▶ _PROVIDED PASSAGE_
BEGIN

- Born: 4 February 1895 Jaundreimnaņi, Aloja parish, Kreis Wolmar, Governorate of Livonia, Russian Empire (now Limbaži Municipality, Latvia)
- Died: 21 August 1953 (aged 58) Adelaide, Australia
- Known for: Architecture
- Movement: Art Deco, Functionalism
- Awards: Order of Three Stars Cross of Recognition

= Pāvils Dreijmanis =

Latvian politician and architect

Pāvils Dreijmanis (4 February 1895, Aloja, Russian Empire – 21 August 1953, Adelaide, Australia) was a Latvian architect and recipient of the Cross of Recognition medal and the Order of the Three Stars.

== Career ==
By the age of 40, Dreijmanis was already a well-established mature architect. He had studied in Gatchina, Russia, then at the Civil Engineering Institute in Saint Petersburg. He was called up for military service and sent to study at the War Engineering School in Petrograd. In 1917 he graduated from the school and served in the Imperial Russian Army. After demobilisation he settled at his father's farm in Aloja village. On the day Latvia was declared an independent state, Dreijmanis volunteered for service at the Ministry of War and fought in the Latvian War of Independence. He served in the student's company, later in the 3rd Jelgava Infantry Regiment.

END

Items from a data source
BEGIN

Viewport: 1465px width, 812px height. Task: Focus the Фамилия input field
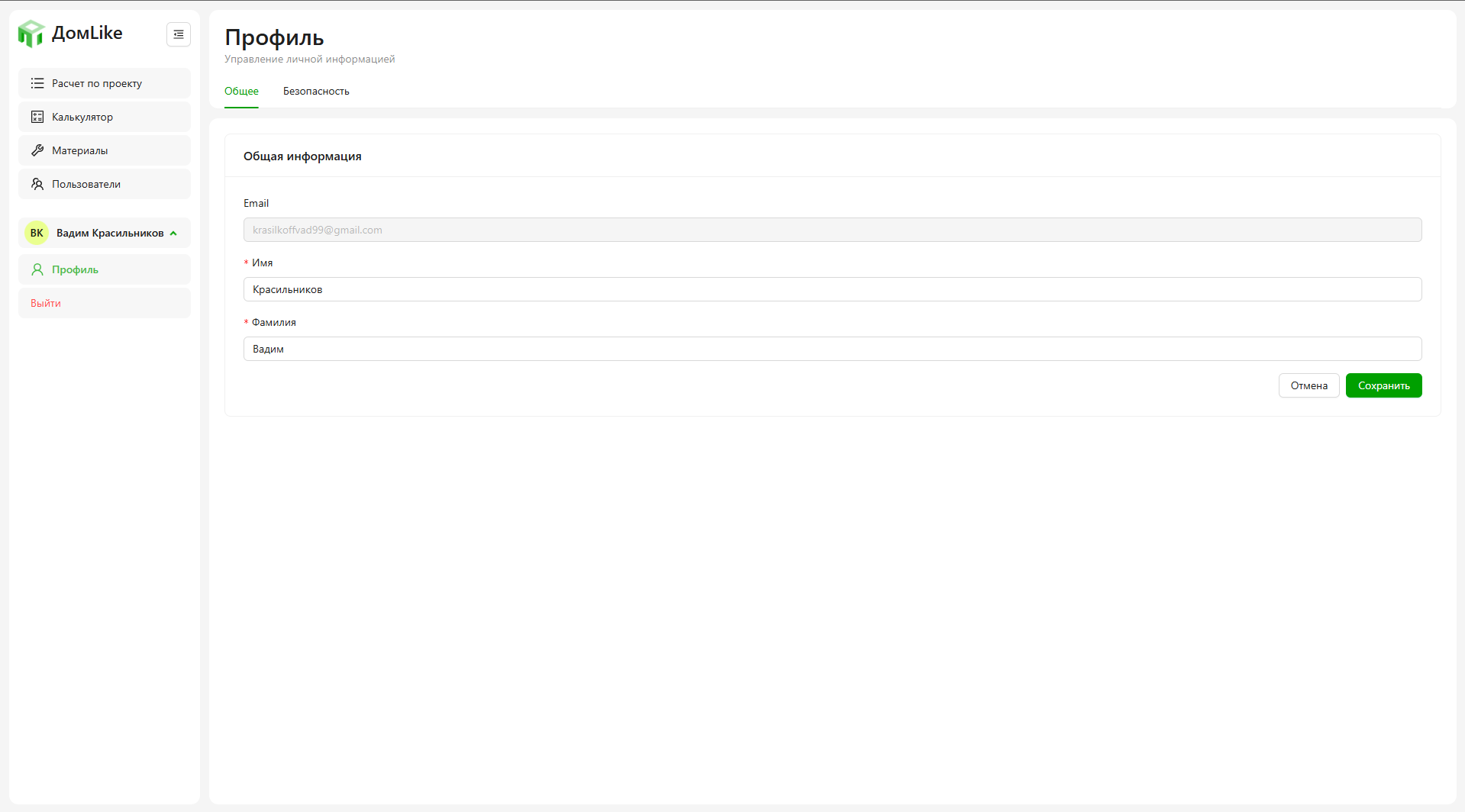832,349
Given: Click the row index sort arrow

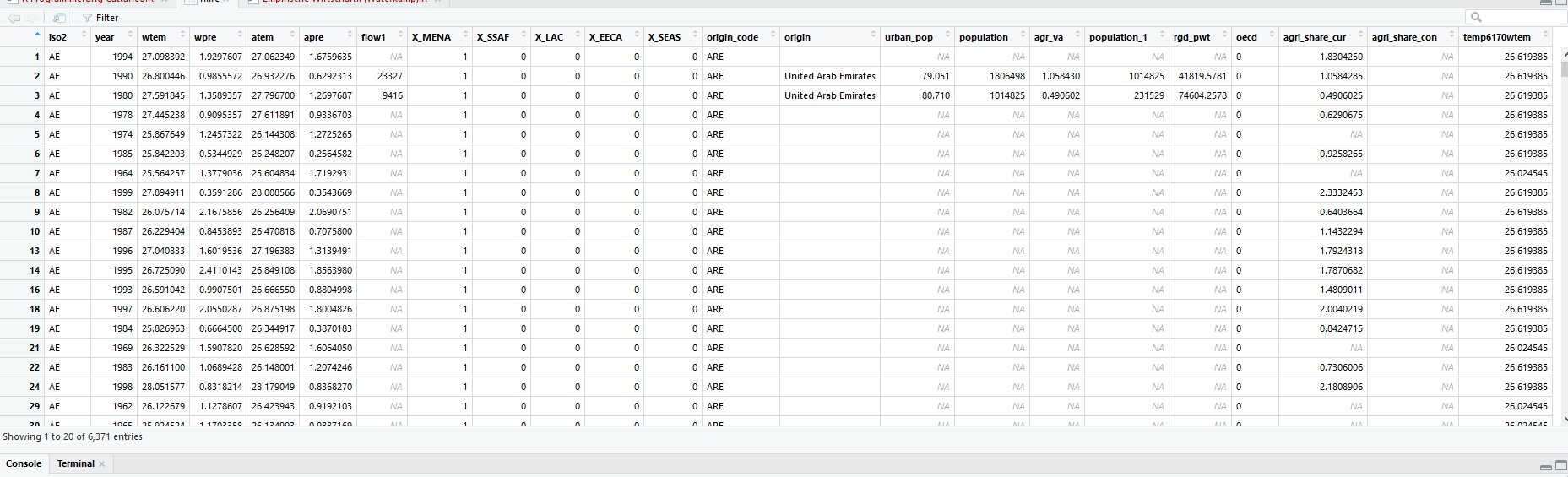Looking at the screenshot, I should (x=37, y=36).
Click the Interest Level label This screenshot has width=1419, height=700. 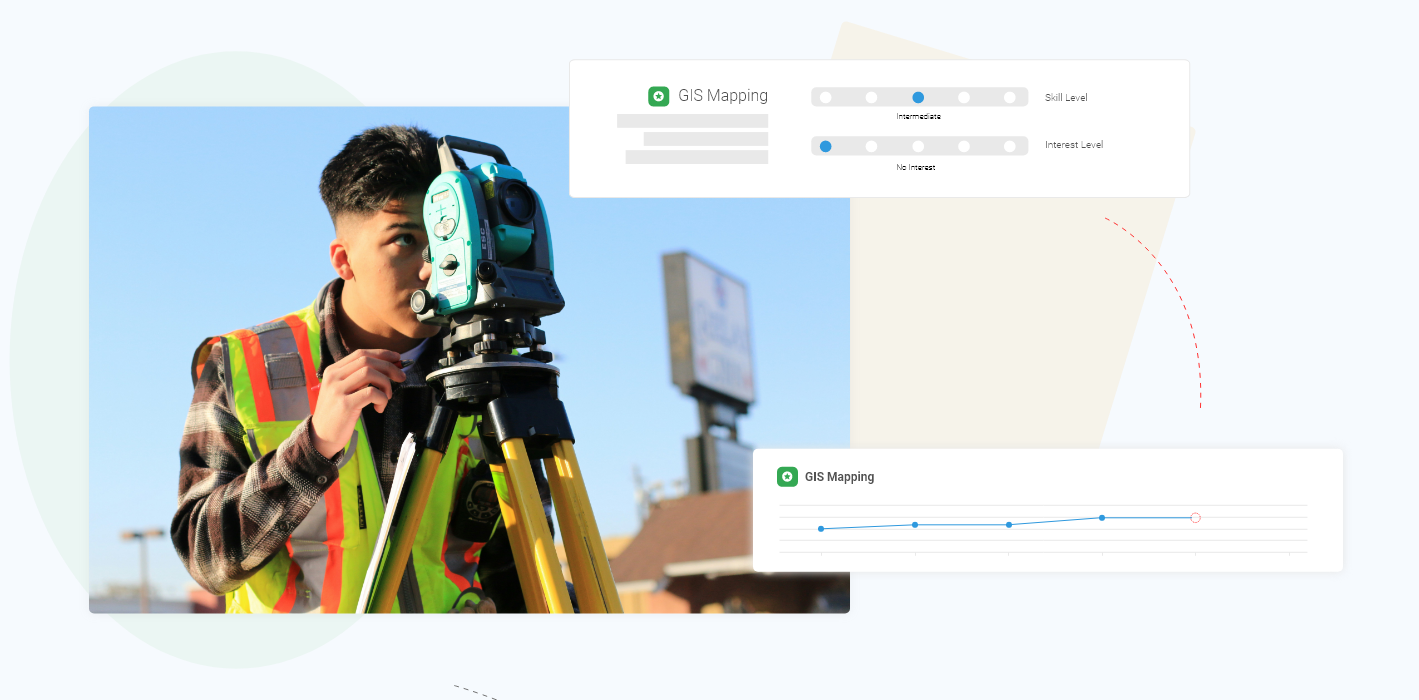click(x=1072, y=145)
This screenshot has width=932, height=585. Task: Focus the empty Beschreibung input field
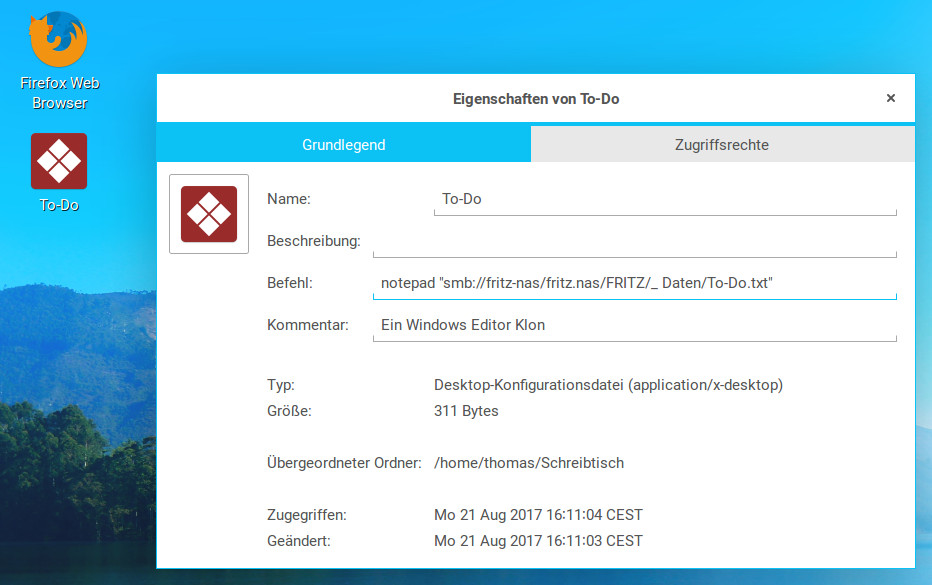634,242
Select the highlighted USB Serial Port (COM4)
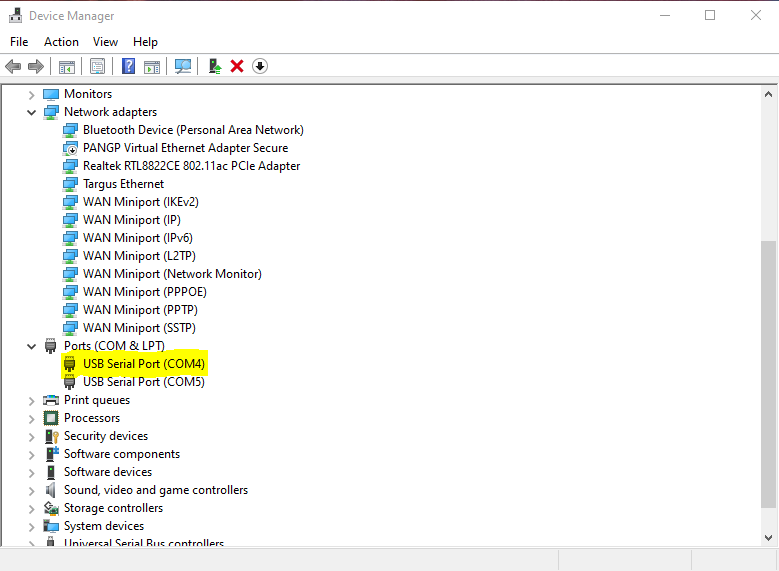Viewport: 779px width, 571px height. point(143,364)
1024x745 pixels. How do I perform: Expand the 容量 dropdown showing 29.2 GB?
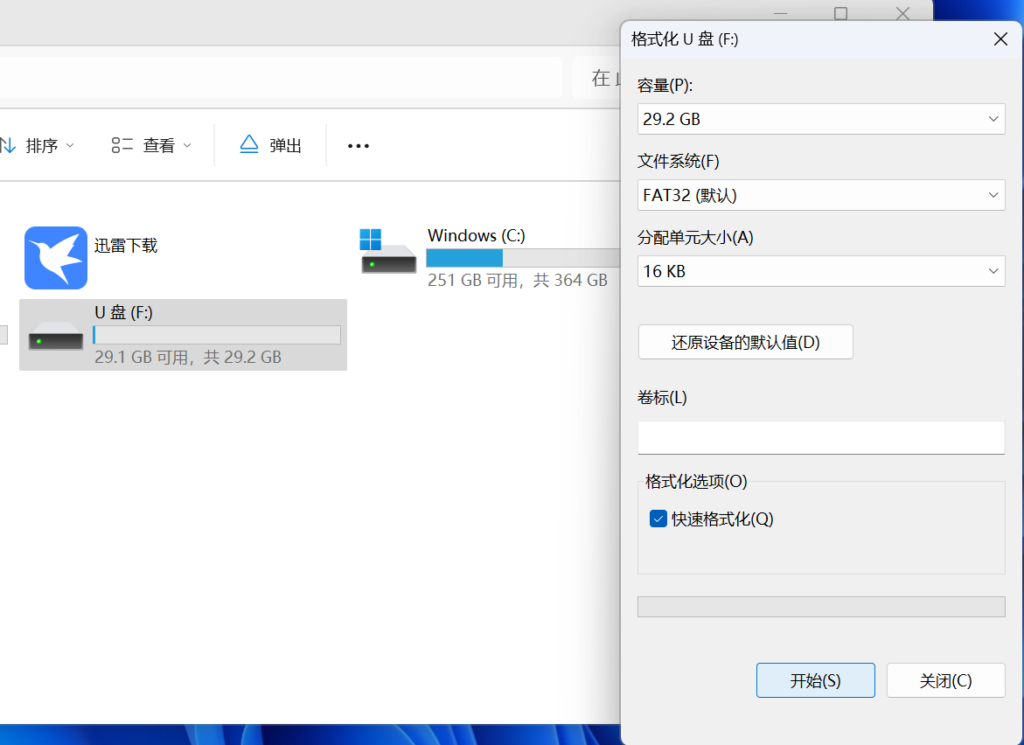point(820,119)
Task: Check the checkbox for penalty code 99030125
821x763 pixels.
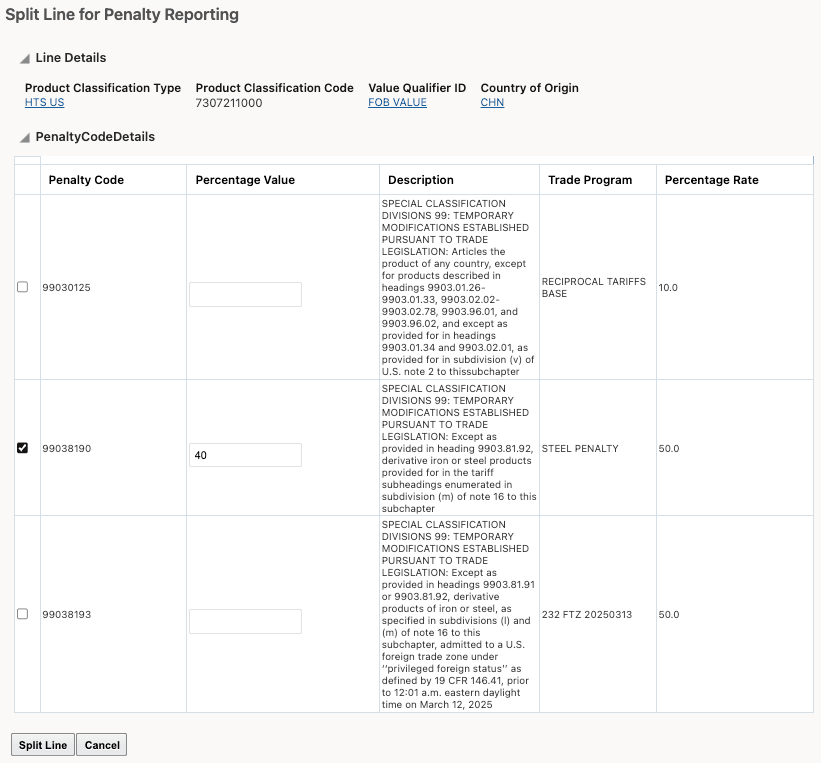Action: pos(23,287)
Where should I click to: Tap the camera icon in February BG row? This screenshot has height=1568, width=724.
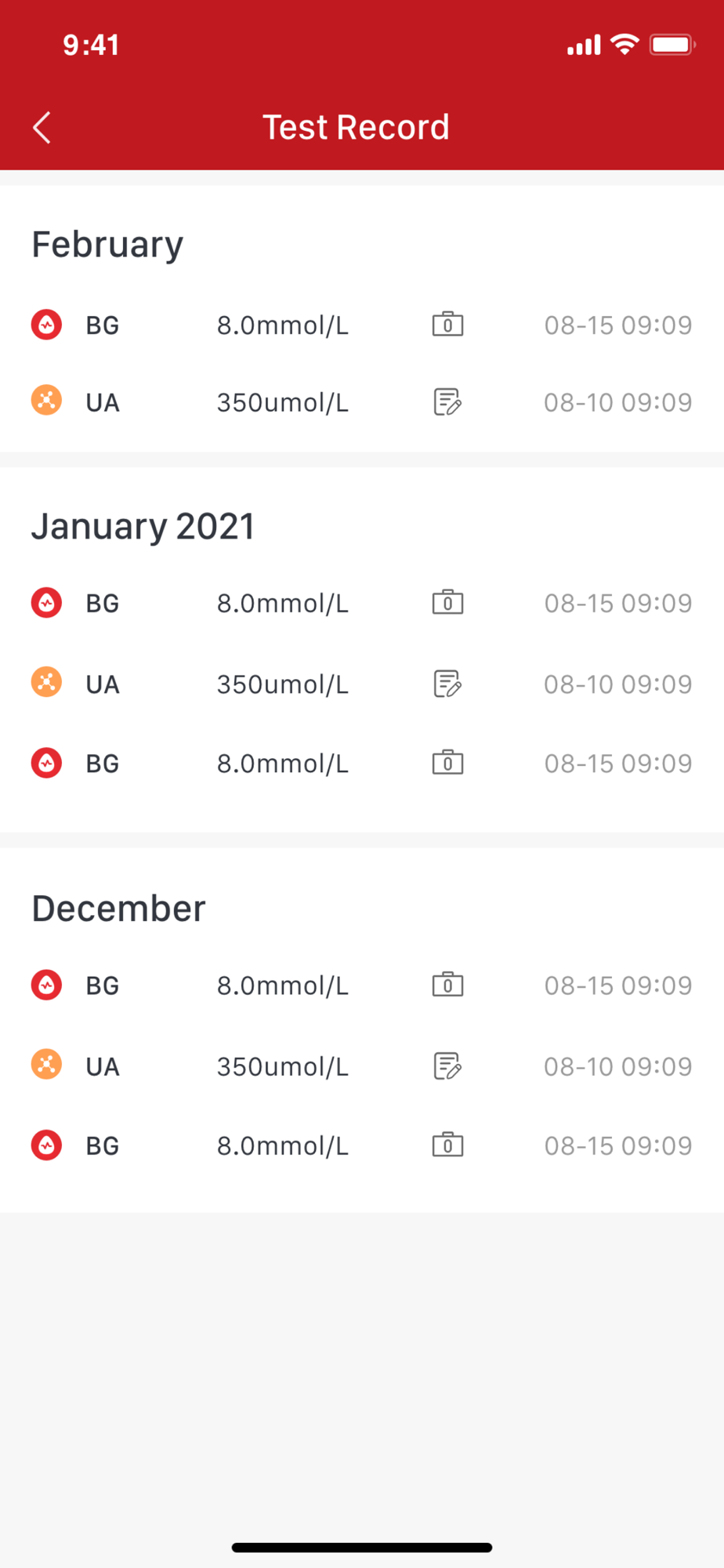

END

▶ _PROBLEMS TO WORK ON_
(a) In the Pāvils Dreijmanis article, in which year did he graduate from the War Engineering School in Petrograd?
(b) Return the part of the Pāvils Dreijmanis article starting at "Pāvils Dreijmanis (4" and ending at "Jelgava Infantry Regiment.".

▶ _ANSWERS BY ITEM_
(a) 1917

(b)
Pāvils Dreijmanis (4 February 1895, Aloja, Russian Empire – 21 August 1953, Adelaide, Australia) was a Latvian architect and recipient of the Cross of Recognition medal and the Order of the Three Stars.

== Career ==
By the age of 40, Dreijmanis was already a well-established mature architect. He had studied in Gatchina, Russia, then at the Civil Engineering Institute in Saint Petersburg. He was called up for military service and sent to study at the War Engineering School in Petrograd. In 1917 he graduated from the school and served in the Imperial Russian Army. After demobilisation he settled at his father's farm in Aloja village. On the day Latvia was declared an independent state, Dreijmanis volunteered for service at the Ministry of War and fought in the Latvian War of Independence. He served in the student's company, later in the 3rd Jelgava Infantry Regiment.